Ice Bound

There are no regular commercial airline flights to Antarctica, so our next leg was on an Air Force C-17, which is a big cargo jet that can fly the 2000 mile journey in just 5 hours. We woke up early this morning to head to the CDC, to gather our cold weather gear and get dressed for the flight. After checking in, grabbing a quick breakfast, and taking a quick bus ride to the plane we grabbed our bag lunches and boarded.

Some people sat in regular airline seats strapped to “pallets” in the middle of the plane, some (including me) sat on web bench seats on the sides, and the back of the plane was filled with cargo – supplies for the station, perhaps including food, hardware needed for repairs, science equipment… and our bags!

Here’s me in my seat… If you look closely you can see I’m wearing earplugs, which we all have to wear for the whole flight because it’s so noisy!

I got to go up to the cockpit to look around – here it is with the pilot and co-pilot hard at work, and the guy in back on the left reading a newspaper. 🙂

They fly the 5 hour leg down to McMurdo, then after a couple hours there for cargo offload/etc, turn around and fly back to Christchurch the same day – a very long day for them. They fly about three such roundtrips a week, with each crew and plane spending about a month down here before being relieved by a new crew and plane. That’s a lot of trips, and a lot of people and cargo shuttled back and forth!

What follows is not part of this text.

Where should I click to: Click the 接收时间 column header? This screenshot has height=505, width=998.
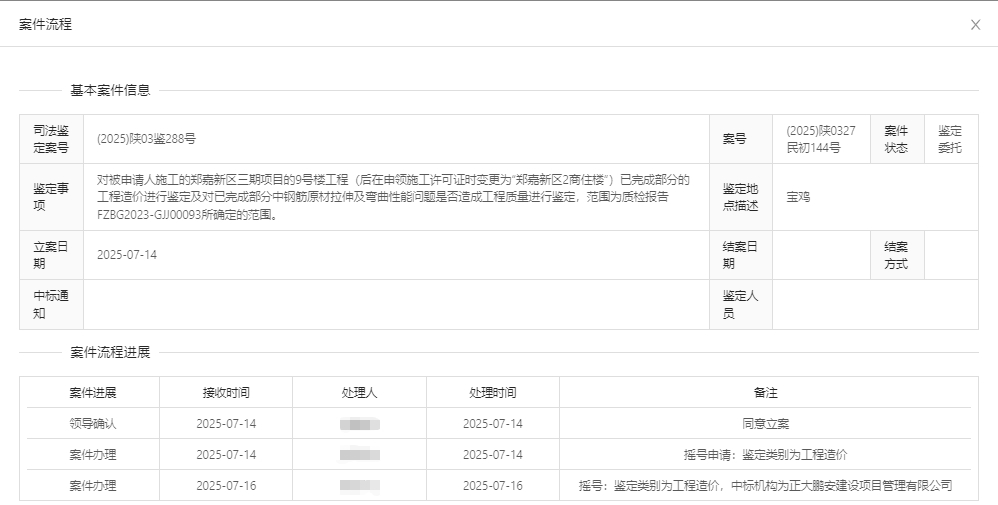tap(226, 393)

After a little over three hours in the air we started going over the edge of the sea ice… the first white on the ocean blue in our trip south. This picture was taken out the single window in the “cargo area” we were seated in…

Finally we landed on the sea ice runway in McMurdo, and got off the plane

and onto a very crowded bus (called “Ivan the Terrabus”!)

for the short ride into town.

Now it’s Saturday evening… our flight to Pole is Monday, so we have tomorrow to explore McMurdo.